__Problem statement__: Output all records exactly.
[Start of Attachment]
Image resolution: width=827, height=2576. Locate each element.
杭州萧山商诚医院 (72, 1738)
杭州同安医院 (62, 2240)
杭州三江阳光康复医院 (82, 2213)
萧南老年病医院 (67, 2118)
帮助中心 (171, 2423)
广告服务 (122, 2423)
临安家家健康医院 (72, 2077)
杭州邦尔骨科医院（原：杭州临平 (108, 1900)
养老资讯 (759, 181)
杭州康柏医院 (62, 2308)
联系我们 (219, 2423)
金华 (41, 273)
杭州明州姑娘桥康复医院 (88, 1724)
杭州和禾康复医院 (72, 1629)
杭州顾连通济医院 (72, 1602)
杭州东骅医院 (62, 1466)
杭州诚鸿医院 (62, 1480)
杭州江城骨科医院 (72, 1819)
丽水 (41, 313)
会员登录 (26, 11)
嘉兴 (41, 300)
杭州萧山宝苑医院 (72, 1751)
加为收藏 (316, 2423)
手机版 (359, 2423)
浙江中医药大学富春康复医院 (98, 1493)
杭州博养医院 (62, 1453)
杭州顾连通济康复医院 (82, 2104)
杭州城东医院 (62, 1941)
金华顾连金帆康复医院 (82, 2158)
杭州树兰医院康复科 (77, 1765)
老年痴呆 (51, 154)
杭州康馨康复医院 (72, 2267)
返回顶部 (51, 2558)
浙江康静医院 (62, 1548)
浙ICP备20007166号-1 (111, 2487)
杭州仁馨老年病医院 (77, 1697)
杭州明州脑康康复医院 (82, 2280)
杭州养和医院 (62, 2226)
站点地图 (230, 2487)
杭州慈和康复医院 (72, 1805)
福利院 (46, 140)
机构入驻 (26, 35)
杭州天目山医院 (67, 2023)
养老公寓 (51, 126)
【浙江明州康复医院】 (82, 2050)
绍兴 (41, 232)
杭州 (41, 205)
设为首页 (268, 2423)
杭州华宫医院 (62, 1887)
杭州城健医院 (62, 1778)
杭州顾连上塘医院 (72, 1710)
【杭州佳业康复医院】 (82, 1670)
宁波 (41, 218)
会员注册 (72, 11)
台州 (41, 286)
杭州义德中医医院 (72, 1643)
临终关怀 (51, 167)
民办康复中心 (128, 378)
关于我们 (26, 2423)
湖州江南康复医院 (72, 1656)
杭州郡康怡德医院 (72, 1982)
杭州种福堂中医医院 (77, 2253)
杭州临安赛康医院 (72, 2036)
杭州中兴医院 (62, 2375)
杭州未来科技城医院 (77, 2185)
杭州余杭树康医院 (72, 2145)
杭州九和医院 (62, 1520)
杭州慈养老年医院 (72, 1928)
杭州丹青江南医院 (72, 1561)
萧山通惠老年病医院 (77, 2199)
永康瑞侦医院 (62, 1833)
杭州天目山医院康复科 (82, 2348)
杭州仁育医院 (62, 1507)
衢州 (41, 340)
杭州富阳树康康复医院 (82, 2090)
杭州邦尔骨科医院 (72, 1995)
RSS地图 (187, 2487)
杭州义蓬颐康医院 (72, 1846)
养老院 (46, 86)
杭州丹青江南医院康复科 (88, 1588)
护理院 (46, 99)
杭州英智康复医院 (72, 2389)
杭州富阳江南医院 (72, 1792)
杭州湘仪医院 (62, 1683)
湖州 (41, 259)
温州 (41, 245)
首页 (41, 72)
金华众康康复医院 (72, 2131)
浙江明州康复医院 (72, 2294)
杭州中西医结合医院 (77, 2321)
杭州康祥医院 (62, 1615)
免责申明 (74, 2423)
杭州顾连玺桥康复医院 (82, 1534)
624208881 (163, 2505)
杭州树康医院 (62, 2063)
[End of Attachment]
__Solution to the problem__:
Image resolution: width=827, height=2576. Locate each element.
杭州萧山商诚医院 (72, 1738)
杭州同安医院 (62, 2240)
杭州三江阳光康复医院 (82, 2213)
萧南老年病医院 (67, 2118)
帮助中心 (171, 2423)
广告服务 (122, 2423)
临安家家健康医院 (72, 2077)
杭州邦尔骨科医院（原：杭州临平 (108, 1900)
养老资讯 (759, 181)
杭州康柏医院 (62, 2308)
联系我们 (219, 2423)
金华 (41, 273)
杭州明州姑娘桥康复医院 (88, 1724)
杭州和禾康复医院 (72, 1629)
杭州顾连通济医院 (72, 1602)
杭州东骅医院 (62, 1466)
杭州诚鸿医院 (62, 1480)
杭州江城骨科医院 (72, 1819)
丽水 (41, 313)
会员登录 (26, 11)
嘉兴 (41, 300)
杭州萧山宝苑医院 (72, 1751)
加为收藏 (316, 2423)
手机版 (359, 2423)
浙江中医药大学富春康复医院 (98, 1493)
杭州博养医院 (62, 1453)
杭州顾连通济康复医院 (82, 2104)
杭州城东医院 (62, 1941)
金华顾连金帆康复医院 (82, 2158)
杭州树兰医院康复科 (77, 1765)
老年痴呆 (51, 154)
杭州康馨康复医院 (72, 2267)
返回顶部 (51, 2558)
浙江康静医院 (62, 1548)
浙ICP备20007166号-1 (111, 2487)
杭州仁馨老年病医院 (77, 1697)
杭州明州脑康康复医院 (82, 2280)
杭州养和医院 (62, 2226)
站点地图 (230, 2487)
杭州慈和康复医院 (72, 1805)
福利院 (46, 140)
机构入驻 (26, 35)
杭州天目山医院 (67, 2023)
养老公寓 (51, 126)
【浙江明州康复医院】 (82, 2050)
绍兴 (41, 232)
杭州 (41, 205)
设为首页 (268, 2423)
杭州华宫医院 (62, 1887)
杭州城健医院 (62, 1778)
杭州顾连上塘医院 (72, 1710)
【杭州佳业康复医院】 (82, 1670)
宁波 (41, 218)
会员注册 (72, 11)
台州 (41, 286)
杭州义德中医医院 (72, 1643)
临终关怀 (51, 167)
民办康复中心 (128, 378)
关于我们 (26, 2423)
湖州江南康复医院 (72, 1656)
杭州郡康怡德医院 (72, 1982)
杭州种福堂中医医院 (77, 2253)
杭州临安赛康医院 (72, 2036)
杭州中兴医院 (62, 2375)
杭州未来科技城医院 (77, 2185)
杭州余杭树康医院 (72, 2145)
杭州九和医院 (62, 1520)
杭州慈养老年医院 (72, 1928)
杭州丹青江南医院 (72, 1561)
萧山通惠老年病医院 (77, 2199)
永康瑞侦医院 (62, 1833)
杭州天目山医院康复科 (82, 2348)
杭州仁育医院 (62, 1507)
衢州 (41, 340)
杭州富阳树康康复医院 (82, 2090)
杭州邦尔骨科医院 (72, 1995)
RSS地图 (187, 2487)
杭州义蓬颐康医院 (72, 1846)
养老院 (46, 86)
杭州丹青江南医院康复科 (88, 1588)
护理院 (46, 99)
杭州英智康复医院 (72, 2389)
杭州富阳江南医院 (72, 1792)
杭州湘仪医院 (62, 1683)
湖州 (41, 259)
温州 (41, 245)
首页 (41, 72)
金华众康康复医院 (72, 2131)
浙江明州康复医院 (72, 2294)
杭州中西医结合医院 (77, 2321)
杭州康祥医院 (62, 1615)
免责申明 (74, 2423)
杭州顾连玺桥康复医院 (82, 1534)
624208881 (163, 2505)
杭州树康医院 (62, 2063)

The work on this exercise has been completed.